Я спросила, любит ли он зверьё, как прежде, и рассказала, что на концертах часто читаю его «Песнь о собаке» и что она особенно детям нравится.
– Детям? – обрадовался Серёжа. – Я очень детей люблю, сейчас вам своих детишек покажу, Костю и Таню. Говорят, девчушка на меня очень похожа.
С этими словами он стал искать по карманам [фотографию], а потом горько сказал:
– Забыл в другом костюме. Обидно, я эту фотографию всегда с собой ношу – не расстаюсь. У Изидоры Дункан тоже двое детей было, разбились насмерть. Она о них сильно тоскует.
При этих словах у Серёжи жалостно дрогнули губы.
В этот момент запели цыгане, заиграл Гулеско, начался ужин. За столом мы сидели отдельно. Есенин почти не пил, был трезв, согласился прочесть недавно, по его словам, написанные стихи «Я обманывать себя не стану…».
Порозовело хмурое берлинское небо. Мы разошлись. На другой день утром ко мне прибежал взлохмаченный Кусиков и предложил купить большой гранатовый крест Айседоры Дункан, говоря: «Эта пьяница с утра коньяк хлещет, а ночью – шампанское, и Серёжу споила».
Конечно, я не купила этот старинный крест, не было ни денег, ни желания, да и Кусикову я мало доверяла.
Больше с Серёжей я не встречалась, пути наши разошлись навсегда. Когда он был в Москве, я была далеко на гастролях, когда я была в Москве, он отсутствовал.
Известие о его трагической ужасной гибели застигло меня в Москве, за праздничным столом по возвращении из Праги. К нам ворвался какой-то журналист и почти радостно крикнул: «В „Англетере” Есенин повесился!»
А. И. Тарасов-Родионов. Последняя встреча с Есениным[17]

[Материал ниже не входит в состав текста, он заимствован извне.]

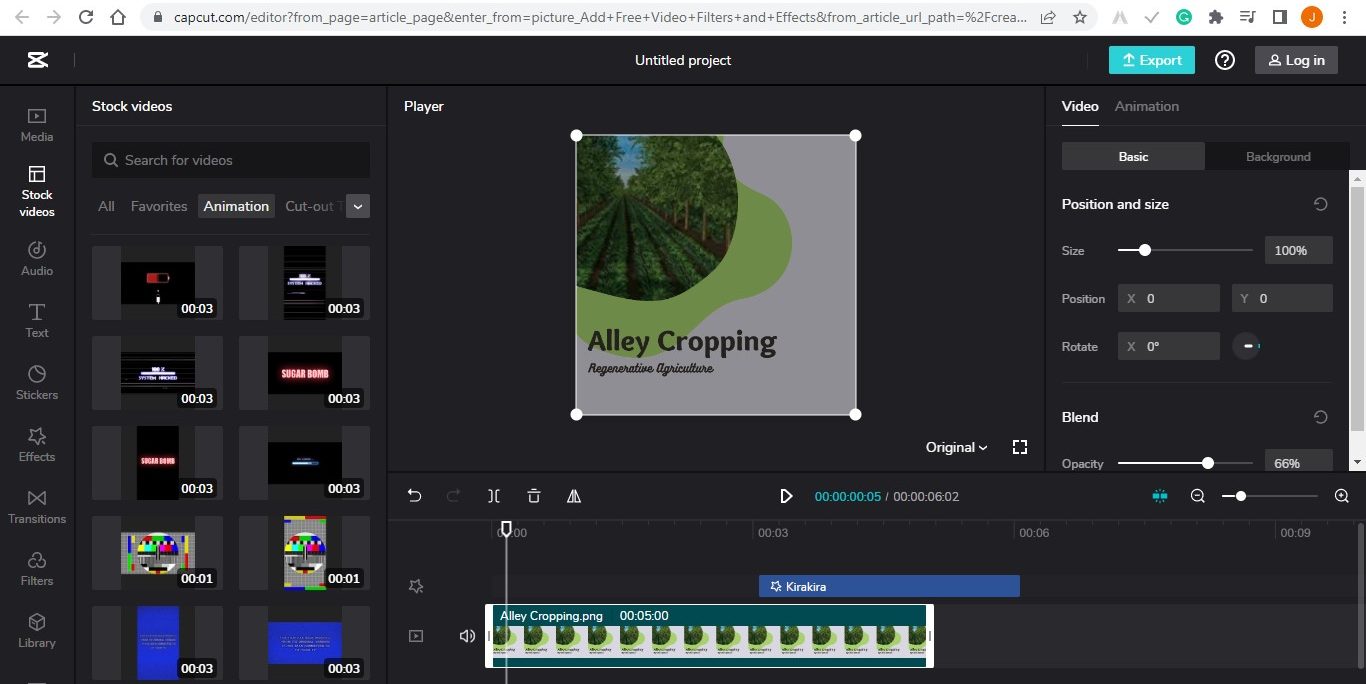Open the Filters panel
The image size is (1366, 684).
point(36,568)
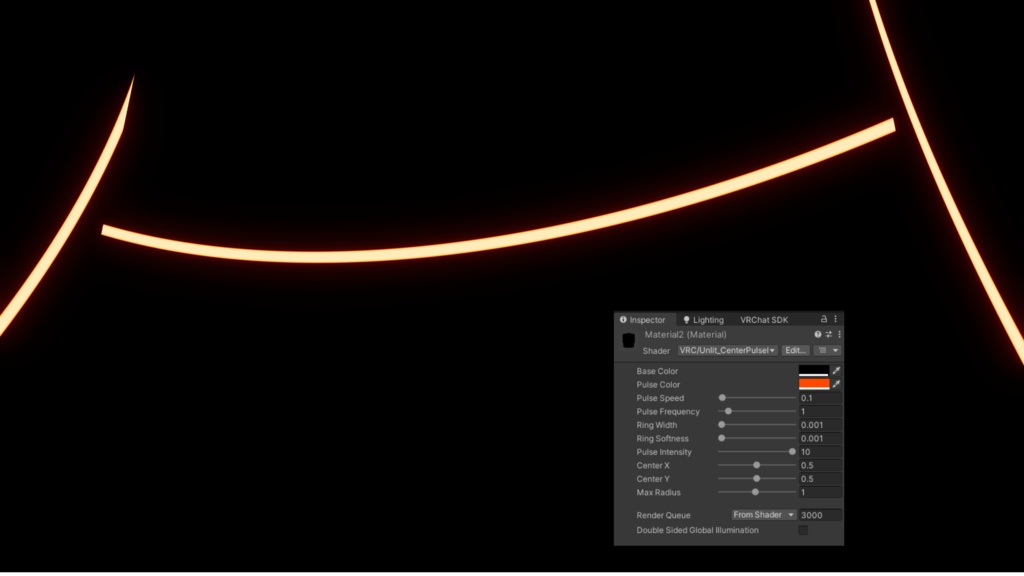The height and width of the screenshot is (576, 1024).
Task: Toggle the Inspector lock icon
Action: 824,319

«Это было за два дня до рождественских праздников. В среду, 23 декабря, стоял серый пасмурный день оттепели. Я сидел, занимаясь своей редакционной работой, в отделе художественной литературы Госиздата. Была половина одиннадцатого, когда из соседней комнаты я услышал хрипловатый голос Есенина, разговаривавшего с нашим Евдокимовым о получении из кассы тысячи рублей в счёт гонорара за издаваемое Госиздатом полное собрание его сочинений. Этот день у нас был платёжный, и Есенин уже получил на руки ордер в кассу, но выплаты денег приходилось ему ждать до 1–2 часов дня. Слышно было, как Есенин досадовал на это вынужденное ожидание, упирая на то, что ему надо очень спешить: он едет сегодня в Ленинград.